For Foxconn, the decision to snatch up the floundering Osaka-based electronics manufacturer was seen at the time as a way for it to diversify itself. So much of its revenue is tied up in producing components for iPhones to the point that any downturn for that product could be seen as catastrophic for the company. Acquiring Sharp for $3.5 billion in August 2016 allowed the company to put itself into different tech markets in a way that was relatively low cost but had major upside.
And that upside is really starting to present itself.
In just the past year, Foxconn has helped Sharp in acquiring other tech companies, placing the brand on firmer footing and bringing it back into markets that it had once abandoned.
In acquiring a more than 80 percent stake in Toshiba’s PC business, Sharp appears ready re-enter a market that it gave up on almost eight years ago. Its relationship with Foxconn, which is a contract PC manufacturer, could allow the company, according to reports, to manufacture devices at a lower price.
If it does decide to get back into the PC game, this wouldn’t be the first market that Sharp reintroduces itself into. Just last year, the company worked with Foxconn to acquire two television companies in the European market. Since then, we’ve seen the slow rollout of the world’s first 8K TV. Sharp was at the IFA Global Press Conference earlier this year to announce the European rollout of that TV.
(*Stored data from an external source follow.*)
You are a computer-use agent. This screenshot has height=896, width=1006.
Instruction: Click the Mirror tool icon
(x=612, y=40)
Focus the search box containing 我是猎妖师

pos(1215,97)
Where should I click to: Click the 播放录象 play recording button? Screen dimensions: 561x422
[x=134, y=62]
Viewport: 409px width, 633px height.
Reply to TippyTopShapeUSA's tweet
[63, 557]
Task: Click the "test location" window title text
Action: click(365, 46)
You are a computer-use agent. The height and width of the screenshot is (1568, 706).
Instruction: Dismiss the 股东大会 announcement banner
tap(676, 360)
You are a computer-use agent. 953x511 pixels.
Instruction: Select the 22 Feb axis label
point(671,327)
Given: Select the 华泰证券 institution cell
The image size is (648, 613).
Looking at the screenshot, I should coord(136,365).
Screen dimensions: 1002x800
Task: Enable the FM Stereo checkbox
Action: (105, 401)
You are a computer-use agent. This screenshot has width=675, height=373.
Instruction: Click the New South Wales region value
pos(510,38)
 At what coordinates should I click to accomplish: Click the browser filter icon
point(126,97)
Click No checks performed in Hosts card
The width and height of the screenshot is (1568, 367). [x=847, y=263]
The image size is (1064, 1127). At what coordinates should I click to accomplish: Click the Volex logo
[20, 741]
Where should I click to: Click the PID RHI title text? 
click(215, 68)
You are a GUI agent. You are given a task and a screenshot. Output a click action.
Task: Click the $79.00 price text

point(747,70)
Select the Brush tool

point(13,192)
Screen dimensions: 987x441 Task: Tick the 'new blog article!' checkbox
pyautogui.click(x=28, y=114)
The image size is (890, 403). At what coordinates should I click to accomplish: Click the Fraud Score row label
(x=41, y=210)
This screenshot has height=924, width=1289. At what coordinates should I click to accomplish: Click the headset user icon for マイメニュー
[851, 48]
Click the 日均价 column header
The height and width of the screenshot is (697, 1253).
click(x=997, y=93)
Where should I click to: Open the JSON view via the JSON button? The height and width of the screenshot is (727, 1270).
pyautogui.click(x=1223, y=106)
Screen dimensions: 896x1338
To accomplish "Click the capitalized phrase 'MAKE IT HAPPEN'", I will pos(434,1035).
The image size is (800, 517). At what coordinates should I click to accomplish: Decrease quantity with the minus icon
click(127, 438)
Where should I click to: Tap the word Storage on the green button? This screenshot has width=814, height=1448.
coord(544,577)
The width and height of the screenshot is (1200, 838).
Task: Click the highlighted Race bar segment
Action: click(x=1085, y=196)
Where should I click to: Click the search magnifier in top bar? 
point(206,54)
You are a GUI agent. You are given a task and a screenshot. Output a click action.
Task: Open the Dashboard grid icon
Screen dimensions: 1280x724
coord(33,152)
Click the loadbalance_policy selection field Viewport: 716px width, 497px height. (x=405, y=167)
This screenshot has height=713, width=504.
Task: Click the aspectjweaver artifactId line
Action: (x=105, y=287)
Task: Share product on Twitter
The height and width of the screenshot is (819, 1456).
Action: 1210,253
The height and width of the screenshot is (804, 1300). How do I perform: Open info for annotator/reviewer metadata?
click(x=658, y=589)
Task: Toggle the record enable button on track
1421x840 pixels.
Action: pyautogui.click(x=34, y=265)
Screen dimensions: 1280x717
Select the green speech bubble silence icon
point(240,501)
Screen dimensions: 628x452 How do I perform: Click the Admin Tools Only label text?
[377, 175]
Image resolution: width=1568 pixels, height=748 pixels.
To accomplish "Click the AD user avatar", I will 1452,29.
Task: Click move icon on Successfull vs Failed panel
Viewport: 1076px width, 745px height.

There’s no word as of yet whether the company is looking to bring their video tech a little further west, but Reuters did note that the company is looking to get the license of the Sharp brand for TVs in North America back from China’s Hisense Group. Hisense purchased the license in 2015 for a little less than $28 million. The two companies had been entangled in a mess of lawsuits over the sale of that license. In 2017, Sharp accused Hisense of selling “shoddily manufactured” TVs under the Sharp name. Those lawsuits have since been dropped.
If the company fails to secure the Sharp TV license, it would likely be forced to relaunch its North American TVs under a series of new brand names.
That said, the thought of Sharp launching anything new in the U.S. in either of these categories just a few years ago, prior to the Foxconn acquisition, would’ve been crazy. Now, though, the company has the support structure and, perhaps more importantly, the financial backing in place to begin attacking those markets once again. It ends up being a win-win for Foxconn and Sharp, allowing the former to diversify its portfolio and the latter to get back to producing electronics in the categories that helped it become a household name.